Comments are closed.
Celia Farber is right on the money. The evidence is mounting up that the AIDS industry is on the wrong track.
If I may, since this is my web site and I’ve spent a fair amount of time reporting in Africa on AIDS: No. You’re wrong.
Celia Farber is not on the right track. The evidence is not mounting. AIDS is not a fictitious disease, and it is caused by HIV, not drug-company conspiracies. Wrong, wrong, wrong, wrong, wrong.
Right on, Josh. There’s a growing school of denial/conspiracy activism that relies on the fact that most people hate large corporations. The idea that drug companies might engage in potentially unethical acts is not anathema to most people. As someone who alive today because of a combination of academic research and pharameceutical companies spending billions of dollars, I am not loathe still to believe that Big Pharma might do Bad Things.
But you take that and combine it, as these theories typically do, with the requirements that hundreds of thousands or millions of people are engaged in a coordinated conspiracy and none of them have squawked.
I know a number of people who died from AIDS. They were all gay. They died before the modern drug regimen was available. None of them met the denier’s profile.
+ + + + + + +
WHAT YOU SHOULD DO
Reproduce the AIDS comment thread word for word, from "Comments are closed." up to and including "do Bad Things.".

DATA RECORDS
+ + + + + + +
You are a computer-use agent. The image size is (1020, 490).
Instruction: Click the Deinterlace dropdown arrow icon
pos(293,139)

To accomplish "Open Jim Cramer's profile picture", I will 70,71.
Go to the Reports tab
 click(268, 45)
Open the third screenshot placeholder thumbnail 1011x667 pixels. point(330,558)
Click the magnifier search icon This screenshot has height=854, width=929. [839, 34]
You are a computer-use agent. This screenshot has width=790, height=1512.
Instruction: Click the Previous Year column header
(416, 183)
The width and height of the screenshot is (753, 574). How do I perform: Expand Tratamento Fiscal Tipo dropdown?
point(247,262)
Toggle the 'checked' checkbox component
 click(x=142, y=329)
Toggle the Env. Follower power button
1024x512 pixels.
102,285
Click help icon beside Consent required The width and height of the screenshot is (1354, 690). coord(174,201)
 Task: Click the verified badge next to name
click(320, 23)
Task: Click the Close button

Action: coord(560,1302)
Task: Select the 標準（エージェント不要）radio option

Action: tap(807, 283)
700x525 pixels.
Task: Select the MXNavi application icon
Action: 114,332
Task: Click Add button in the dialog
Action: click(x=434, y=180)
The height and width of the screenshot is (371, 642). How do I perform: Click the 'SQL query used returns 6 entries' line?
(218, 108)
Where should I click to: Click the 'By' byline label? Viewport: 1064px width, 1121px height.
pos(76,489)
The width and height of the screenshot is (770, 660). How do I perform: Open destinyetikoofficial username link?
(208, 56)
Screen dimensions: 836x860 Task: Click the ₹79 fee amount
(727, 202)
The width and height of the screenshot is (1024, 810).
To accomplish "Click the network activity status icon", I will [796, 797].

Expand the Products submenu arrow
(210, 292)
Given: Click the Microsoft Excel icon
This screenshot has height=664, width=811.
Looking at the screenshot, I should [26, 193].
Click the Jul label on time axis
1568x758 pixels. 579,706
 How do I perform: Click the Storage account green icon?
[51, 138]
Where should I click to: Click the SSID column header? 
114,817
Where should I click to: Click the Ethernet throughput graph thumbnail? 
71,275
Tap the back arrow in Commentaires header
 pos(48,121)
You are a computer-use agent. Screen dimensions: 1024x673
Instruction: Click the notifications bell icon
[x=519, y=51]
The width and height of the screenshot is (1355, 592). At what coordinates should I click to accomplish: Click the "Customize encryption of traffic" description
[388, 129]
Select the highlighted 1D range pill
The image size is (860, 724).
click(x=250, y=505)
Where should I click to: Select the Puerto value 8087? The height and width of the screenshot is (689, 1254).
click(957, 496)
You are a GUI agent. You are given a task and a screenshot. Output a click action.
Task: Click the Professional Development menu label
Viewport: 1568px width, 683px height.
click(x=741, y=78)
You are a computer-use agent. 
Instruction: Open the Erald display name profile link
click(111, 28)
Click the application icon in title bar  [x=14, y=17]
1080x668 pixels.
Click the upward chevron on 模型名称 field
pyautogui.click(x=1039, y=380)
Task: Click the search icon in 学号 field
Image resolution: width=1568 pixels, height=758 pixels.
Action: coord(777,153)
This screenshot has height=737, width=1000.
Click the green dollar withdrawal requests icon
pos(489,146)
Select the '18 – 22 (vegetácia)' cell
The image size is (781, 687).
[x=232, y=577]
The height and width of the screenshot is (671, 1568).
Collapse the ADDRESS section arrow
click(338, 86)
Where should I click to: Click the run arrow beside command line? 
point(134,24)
+ + + + + + +
PROBLEM SOLUTION
Comments are closed.
Celia Farber is right on the money. The evidence is mounting up that the AIDS industry is on the wrong track.
If I may, since this is my web site and I’ve spent a fair amount of time reporting in Africa on AIDS: No. You’re wrong.
Celia Farber is not on the right track. The evidence is not mounting. AIDS is not a fictitious disease, and it is caused by HIV, not drug-company conspiracies. Wrong, wrong, wrong, wrong, wrong.
Right on, Josh. There’s a growing school of denial/conspiracy activism that relies on the fact that most people hate large corporations. The idea that drug companies might engage in potentially unethical acts is not anathema to most people. As someone who alive today because of a combination of academic research and pharameceutical companies spending billions of dollars, I am not loathe still to believe that Big Pharma might do Bad Things.